Fezes das vicunhas ajudam a recuperar solos degradados nos Andes peruanos



Podem não ser tão conhecidas quanto alguns dos seus parentes próximos, como os lamas, celebrizados por filmes de animação, mas as vicunhas (Vicugna vicugna) podem ter um papel importante na resiliência das paisagens aos efeitos das alterações climáticas.

Um grupo de investigadores dos Estados Unidos da América e do Peru tem acompanhado a vida destes camelídeos selvagens nativos da América do Sul. O trabalho de campo centrou-se numa população nos Andes peruanos e revelou algo surpreendente, senão mesmo inusitado.

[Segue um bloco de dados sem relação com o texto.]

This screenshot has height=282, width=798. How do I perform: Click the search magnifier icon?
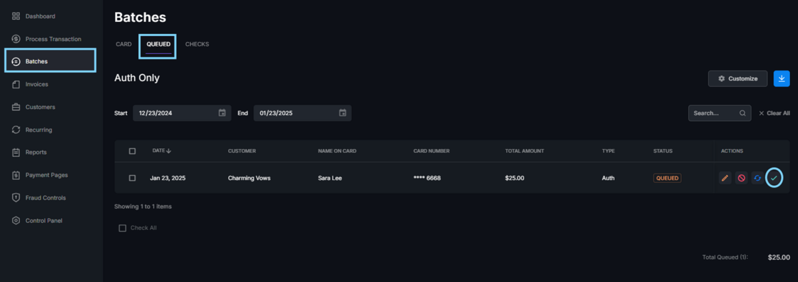click(742, 113)
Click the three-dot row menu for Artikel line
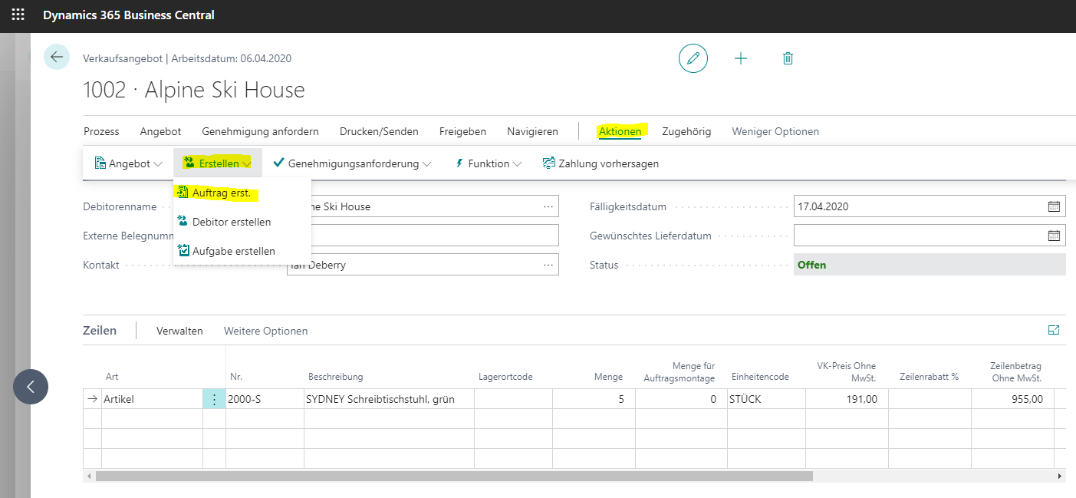Image resolution: width=1076 pixels, height=498 pixels. click(x=214, y=399)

Sendo animais que vivem em grupo, têm dinâmicas sociais muito próprias. Uma delas é o defecarem em locais específicos, que os cientistas chamam de latrinas.

Vicunhas a pastarem numa zona de vegetação criada pelas suas latrinas.
Foto: Artigo

Steven Schmidt, da Universidade do Colorado, em Boulder, há décadas que estuda a vida microscópica e vegetal nos solos deixados a descoberto pelo recuo dos glaciares nos Andes do Peru. Por terem estado debaixo do gelo durante séculos ou mais, esses solos estão praticamente desprovidos de nutrientes, consistindo em pouco mais do que rocha estéril.

A reconquista vegetal dessas áreas poderá levar mais de um século a acontecer. A não ser que as vicunhas entrem em ação. Ou melhor, que as suas fezes o façam.

Ao longo das suas investigações, Schmidt começou a notar o crescimento de aglomerados de plantas nos locais usados pelas vicunhas como latrinas. Aliando forças a ecologistas e outros cientistas, recolheu amostras de solo das latrinas e solo de locais sem vegetação não muito distantes dos primeiros.

Em laboratório, a equipa analisou os sedimentos e percebeu que o solo das latrinas das vicunhas continha uma quantidade muito maior de matéria orgânica (65%) do que o solo das outras áreas adjacentes (cerca de 1,5%), sendo rico em carbono, azoto e fósforo, todos ingredientes-chave para o crescimento de plantas.

A mais de cinco mil metros acima do nível do mar, a vida vegetal nos Andes tem grandes dificuldades em crescer e proliferar. Mas parece que as fezes das vicunhas podem ser a solução para revitalizar o solo em áreas expostas depois do degelo dos glaciares.

A essas altitudes, as temperaturas tendem a flutuar significativamente ao longo do ano e mesmo ao longo do dia, tornando difícil que alguma coisa aí cresça. Mas os investigadores, que dão conta desta descoberta inesperada num artigo publicado na revista ‘Scientific Reports’, dizem que as latrinas das vicunhas criaram uma espécie de microclima que torna possível a vida vegetal.

Além disso, identificaram também a presença de uma grande variedade de microrganismos no solo das latrinas, contrastando com a virtual falta de vida no restante solo da área de estudo.

Por isso, os investigadores declaram que as fezes das vicunhas foram fundamentais para a recolonização vegetal em partes dos Andes peruanos, algo que, sem a sua ajuda, só aconteceria ao fim de 100 anos.

Essas comunidades renascidas de plantas atraem muitos outros animais, dizem os cientistas, incluindo outros herbívoros, como veados dos Andes, e até predadores como o puma, possibilitando ecossistemas inteiros.

Veados dos Andes e pumas captados por foto-armadilhagem junto às latrinas das vicunhas, nos Andes peruanos.
Foto: Kelsey Reider, primeira autora do artigo (James Madison University)

Apesar de os resultados desta investigação serem vistos como boas notícias, os autores do artigo aconselham um otimismo moderado na sua interpretação. Isto, porque o ritmo de recolonização vegetal dos solos glaciares descobertos é muito mais lento do que o avanço das alterações climáticas.

Embora reconheça que as vicunhas muito provavelmente estão a ajudar à recuperação de ecossistemas de altitude nos Andes peruanos e dos seres vivos que os constituem, Clifton Bueno de Mesquita, um dos coautores do estudo, diz que “na história da Terra, nunca vimos alterações climáticas acontecerem tão rapidamente”.

Em comunicado, o investigador aponta que “as atuais alterações climáticas antropogénicas são provavelmente a crise mais severa que o nosso planeta e todas as coisas vivas enfrentaram nos últimos 65 milhões de anos”.

Por isso, as vicunhas, embora pareçam ter um papel crucial no restauro de solos glaciares degradados, sozinhas pouco podem fazer contra um cenário planetário crítico de que nós, humanos, somos autores.